Our editors’ weekly roundup of Canadian art news.
On Wednesday, Christie’s held a successful auction of historic Canadian art from the collection of British-born, Canadian-raised Peter Winkworth. The sale nearly tripled its top estimate, bringing in more than $6 million for some 325 lots. Christie’s Nicholas Lambourn stated that the sale set “a new benchmark for the best of the 19th-century Canadian art.”
Through the Winkworth sale, several Canadian institutions made important acquisitions. The National Gallery of Canada acquired a painting of Montreal’s urban hub—Bonsecours Market, Montreal (1880)—by William Raphael, and the Canadian Museum of History acquired several objects including a depiction of General James Wolfe.
With support from the Movable Cultural Property Program, the Mendel Art Gallery is purchasing 15 paintings from the Port Huron Museum in Port Huron, Michigan.
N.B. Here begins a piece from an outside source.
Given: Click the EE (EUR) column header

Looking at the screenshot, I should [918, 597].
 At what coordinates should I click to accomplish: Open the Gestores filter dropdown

The paintings—portraits and landscapes—are by three Saskatchewan artists, Inglis Sheldon-Williams, Augustus Kenderdine and James Henderson.
Gregory Burke, CEO and director of the Mendel Art Gallery (which will close this summer and be replaced by the Remai Modern Art Gallery in 2016), spoke this week about the projected transition between the two institutions, addressing concerns about operating costs and the Remai’s admission fees.